Records shown:
* * * * * * * * *

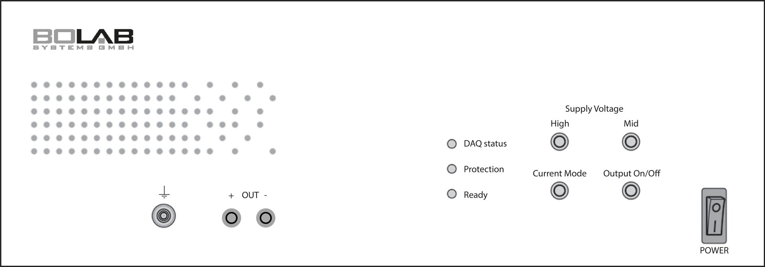Toggle the Current Mode push button

coord(559,191)
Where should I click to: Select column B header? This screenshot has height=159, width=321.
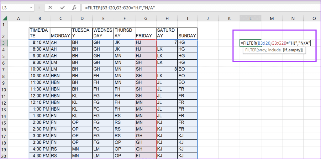click(x=39, y=19)
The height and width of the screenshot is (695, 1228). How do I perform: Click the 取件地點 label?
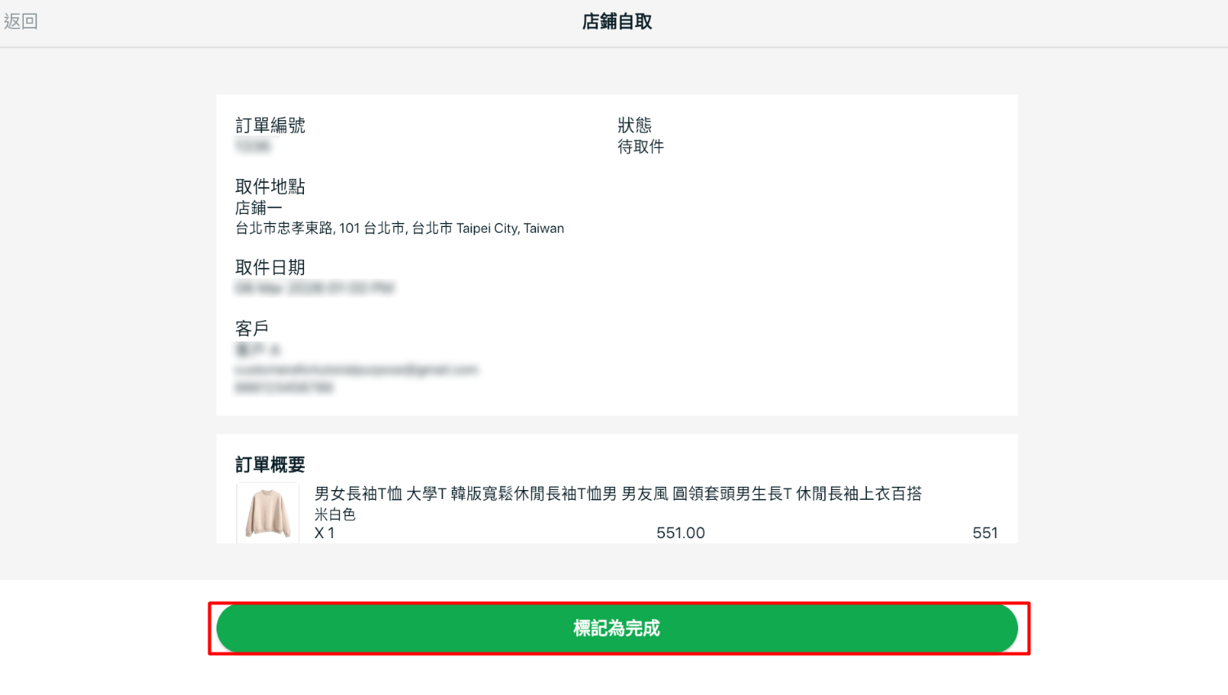pos(270,187)
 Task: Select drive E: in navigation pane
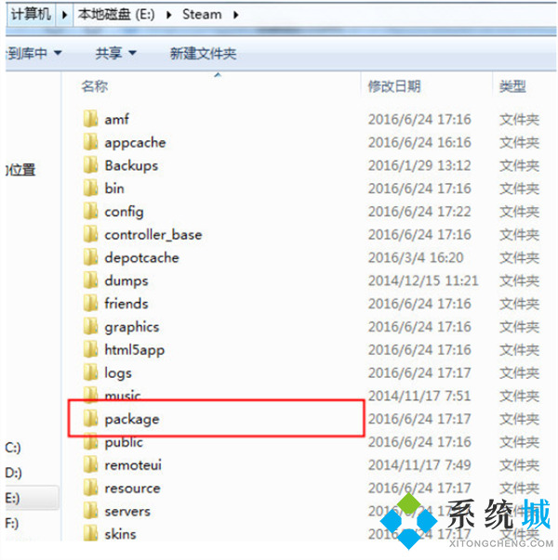13,498
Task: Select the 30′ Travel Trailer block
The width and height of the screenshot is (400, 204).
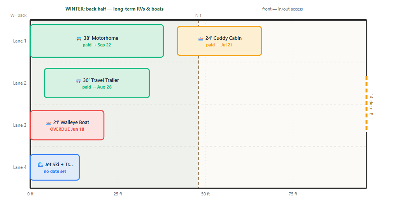Action: click(x=97, y=83)
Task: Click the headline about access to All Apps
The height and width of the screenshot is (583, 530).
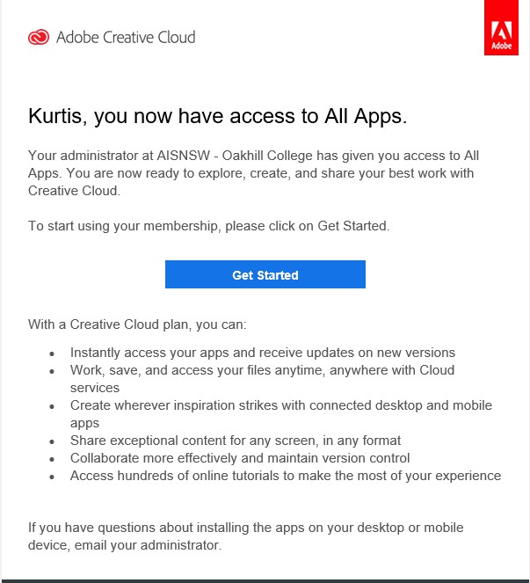Action: click(217, 116)
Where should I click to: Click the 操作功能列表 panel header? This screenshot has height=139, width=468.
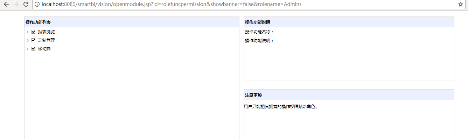click(132, 22)
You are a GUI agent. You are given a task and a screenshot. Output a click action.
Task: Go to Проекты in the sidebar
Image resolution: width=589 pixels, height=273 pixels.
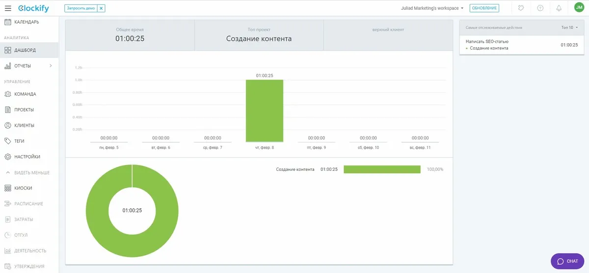(x=24, y=109)
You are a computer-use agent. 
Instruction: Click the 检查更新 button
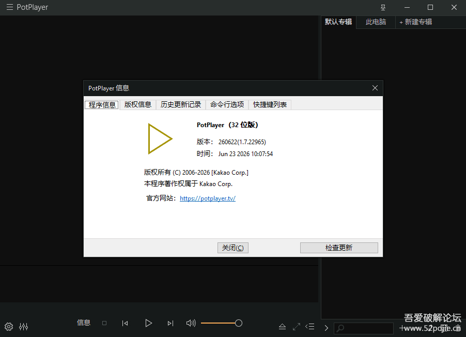339,248
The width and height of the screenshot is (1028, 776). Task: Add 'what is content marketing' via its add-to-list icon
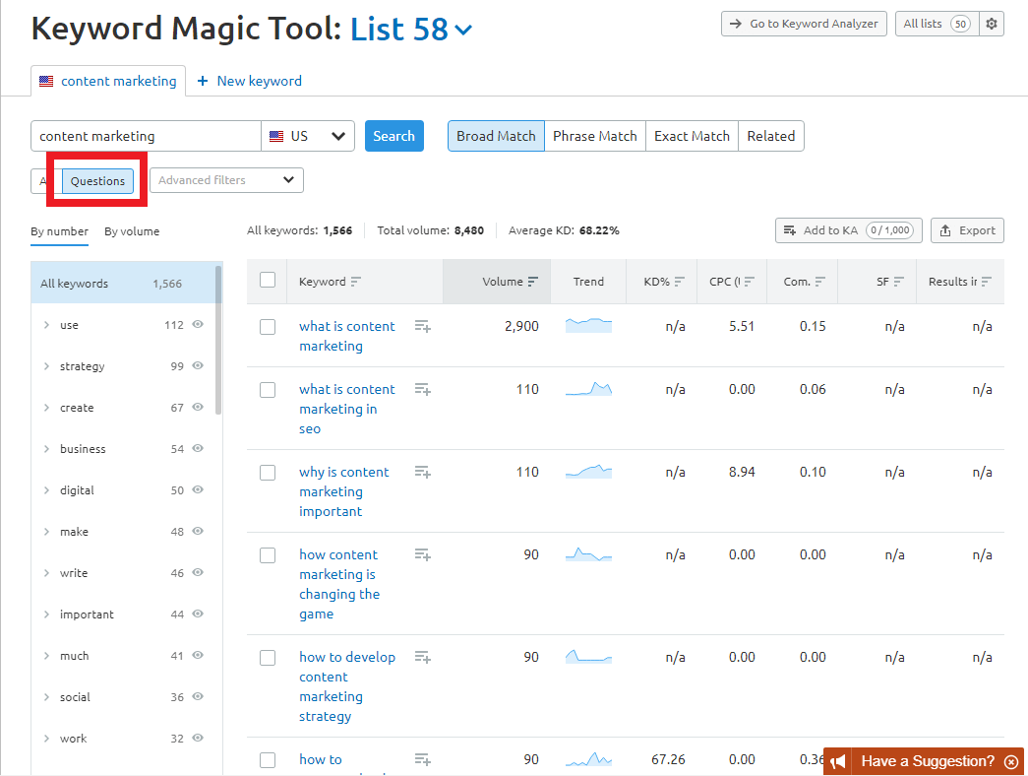click(422, 326)
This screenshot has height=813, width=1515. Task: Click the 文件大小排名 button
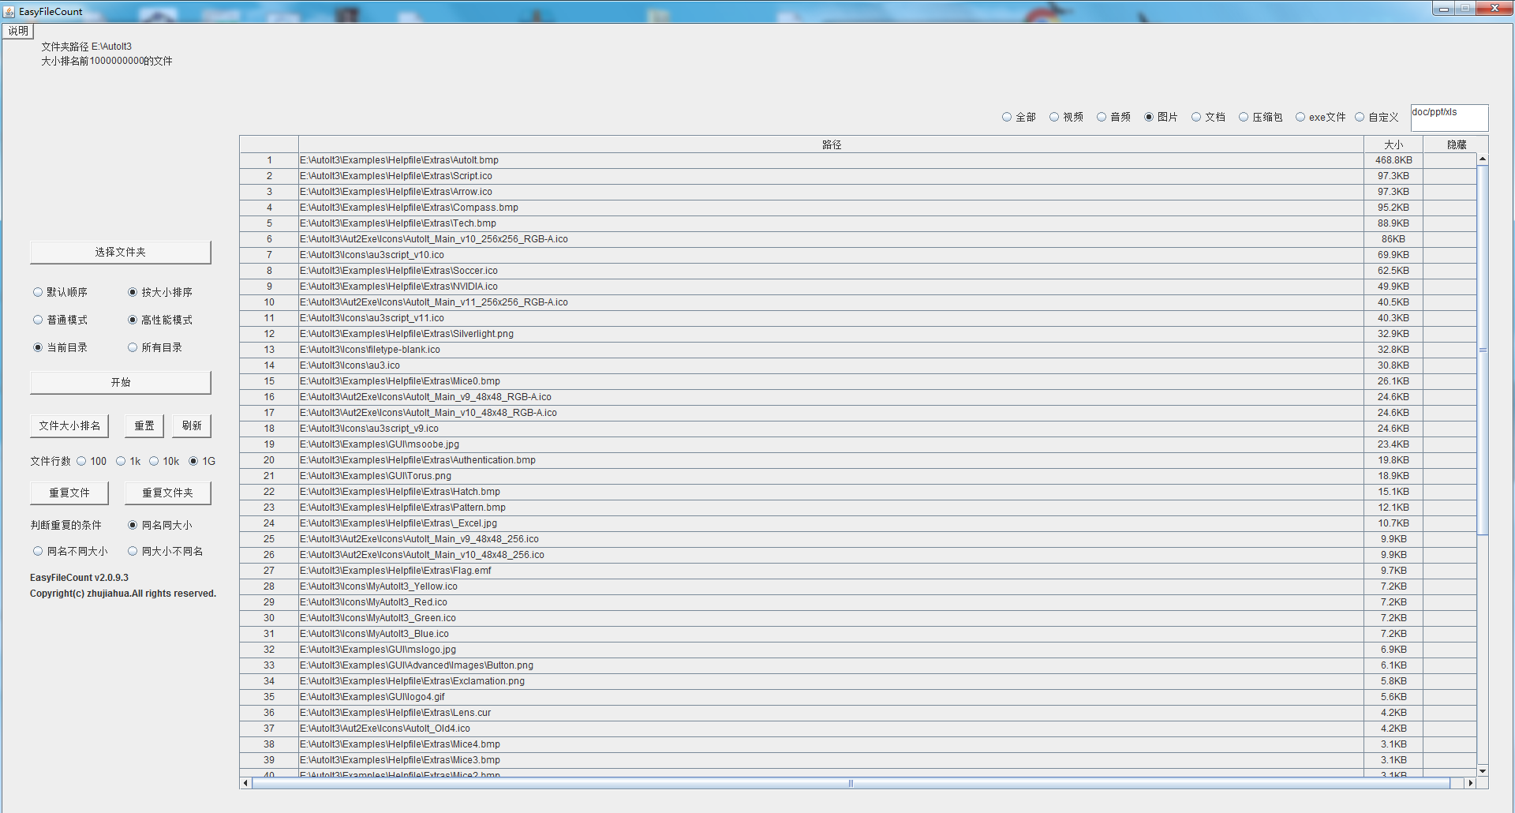pos(69,426)
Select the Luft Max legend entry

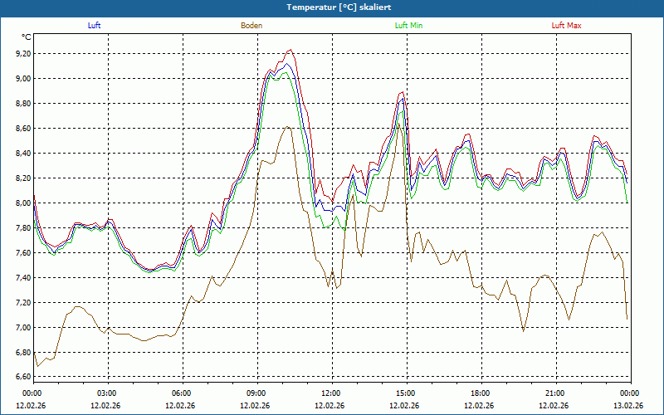tap(567, 26)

* * * * * * * * *

Task to complete:
Nothing but the lines from the one with "Instruction: Click the 检查更新 button" through the last line of the records should appear in your answer, each exactly as written and without pictures.

Task response:
Instruction: Click the 检查更新 button
339,248
The width and height of the screenshot is (1028, 776). Task: Add 'what is content marketing' via its add-to-list icon
click(422, 326)
This screenshot has height=813, width=1515. Task: Click the 文件大小排名 button
pos(69,426)
Select the Luft Max legend entry

tap(567, 26)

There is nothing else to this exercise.